# Actions demandées
A – Dans le texte consacré à Georges Maurios, quelle maison d'édition a publié la carte postale du centre-ville de Drancy ?
B – Reprenez le texte consacré à Georges Maurios juste après sa dernière phrase et poursuivez-le.

── Extrait fourni ──

On vous laisse donc déguster ce document dont le comité de rédaction reste inconnu.
Walid Riplet, Jean-Jean Lestrade.

Pour revoir en cartes postales (et en timbre !) cette Maison de la Culture :













lundi 20 juin 2022

Minuscule hommage à un grand architecte : Georges Maurios




J'ai sauté de joie. Oui, j'ai sauté de joie lorsque ma main a retourné cette carte postale et que mon intuition fut confirmée par une inscription : celle du nom de l'architecte Georges Maurios écrit au verso de cette carte postale des éditions Mage pour nous montrer le centre ville de Drancy.
J'ai "rencontré" Georges Maurios pour la première fois en 2010 en suivant le guide d'architecture de Paris* pendant des promenades architecturales que je faisais alors, persuadé qu'aller voir c'était voir. Il s'agissait de viser un immeuble de logements, Rue st-Jacques. Aujourd'hui, même si je me replie le plus souvent derrière mes images, je reste tout de même très heureux de comprendre qu'il suffit de peu de choses pour appréhender une écriture que l'on reconnaît de suite comme particulière et intéressante.
Ici, le photographe des éditions Mage se place (nous place ?) devant le fait accompli d'une certaine minéralité de cette place dont le sol prendra à lui seul la moitié de l'image. On notera la belle étendue du champ coloré qui part bien de ce sol vers l'architecture offrant cette tonalité ocre blond à ce morceau de ville dont seuls les lampadaires et les bancs couverts de carrelage blanc (Henri Sauvage est dans leur esprit ?) viennent troubler l'unité. Et, immédiatement, l'étendue se cogne contre une grille architecturale absolument magnifique dont la vis de l'escalier, projetée sur l'extérieur, vient rompre l'orthogonalité. Ombres, dessins, percées rythment donc cette façade et ne laissent pas mon œil indifférent. C'est bien ce qui me fera sortir cette carte du lot. Mais, bien entendu, difficile de dire depuis cette carte postale que j'ai vu le travail de Georges Maurios. J'entends déjà les critiques du cadre, de l'extérieur des images, de l'autorité des limites, de l'impossibilité de saisir depuis une image les jeux et enjeux d'une architecture. Et pourquoi donc être aussi affirmatif ? Pour ma part, parce que j'ai appris à ajouter aux images la culture des pratiques et des expériences, je me sens donc capable d'admettre et de recevoir ma joie esthétique. Je prends ce que je peux et je m'en réjouis et puis dois-je aussi le formuler comme ça : aussi donc, je me fais confiance.

───
── Informations affichées ──

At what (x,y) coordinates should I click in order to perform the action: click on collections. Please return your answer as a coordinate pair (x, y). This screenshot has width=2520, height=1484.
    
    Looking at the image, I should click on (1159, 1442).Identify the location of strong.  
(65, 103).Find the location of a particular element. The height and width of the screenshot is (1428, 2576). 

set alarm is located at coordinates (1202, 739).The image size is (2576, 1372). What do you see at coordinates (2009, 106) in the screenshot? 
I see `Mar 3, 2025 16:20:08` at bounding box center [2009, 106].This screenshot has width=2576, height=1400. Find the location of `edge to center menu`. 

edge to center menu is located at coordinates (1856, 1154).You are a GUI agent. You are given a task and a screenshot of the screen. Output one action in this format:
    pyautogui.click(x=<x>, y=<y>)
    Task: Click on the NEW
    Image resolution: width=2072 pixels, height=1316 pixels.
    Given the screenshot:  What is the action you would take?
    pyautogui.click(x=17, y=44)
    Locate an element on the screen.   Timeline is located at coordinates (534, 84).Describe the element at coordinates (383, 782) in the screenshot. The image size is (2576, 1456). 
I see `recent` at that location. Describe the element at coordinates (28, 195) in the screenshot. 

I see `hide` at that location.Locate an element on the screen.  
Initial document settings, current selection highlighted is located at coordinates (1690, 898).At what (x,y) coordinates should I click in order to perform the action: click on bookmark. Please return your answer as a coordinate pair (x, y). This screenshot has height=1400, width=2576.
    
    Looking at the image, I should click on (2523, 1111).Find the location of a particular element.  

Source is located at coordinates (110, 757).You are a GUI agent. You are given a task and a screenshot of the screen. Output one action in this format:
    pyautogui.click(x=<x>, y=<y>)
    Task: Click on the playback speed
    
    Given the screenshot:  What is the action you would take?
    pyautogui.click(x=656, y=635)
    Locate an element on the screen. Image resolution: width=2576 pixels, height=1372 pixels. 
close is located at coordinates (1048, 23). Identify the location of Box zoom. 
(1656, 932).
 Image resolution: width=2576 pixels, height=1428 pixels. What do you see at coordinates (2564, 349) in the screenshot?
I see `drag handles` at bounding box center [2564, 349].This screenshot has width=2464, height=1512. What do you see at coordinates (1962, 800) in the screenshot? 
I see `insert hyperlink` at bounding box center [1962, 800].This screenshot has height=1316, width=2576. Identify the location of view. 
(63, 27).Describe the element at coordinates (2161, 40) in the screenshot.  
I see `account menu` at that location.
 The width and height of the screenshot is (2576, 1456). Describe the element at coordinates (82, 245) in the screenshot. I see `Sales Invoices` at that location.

───

# Réponses aux consignes
A – Les éditions Mage.

B –
Je fais confiance à l'architecte aussi, à Georges Maurios, car le reste de sa pratique et de ses constructions me permettent d'être certain de son attention aux espaces. C'est la chance de la connaissance. D'abord une forme de confiance oui. Bien entendu, il me faudra bien aller à Drancy pour confirmer ce que je crois percevoir. Je vais traîner un peu dans la Google Car en attendant. On notera que la carte postale nomme aussi le paysagiste avec lequel Monsieur Maurios a travaillé : Mr Coulon.
Il semble que l'ensemble soit en bon état. Comment la police de l'écologie va-t-elle ruiner cet ensemble d'une superbe écriture spatiale par l'isolation extérieure ? Restons vigilants.
Et, soyons certains, comme nous sommes en Ile-de-France qu'aucune protection patrimoniale ne sera donnée à ce morceau d'architecture.

* Guide d'architecture Paris Pavillon de l'Arsenal
Éric Lapierre, 2008. Un must, un indispensable, un travail de dingue.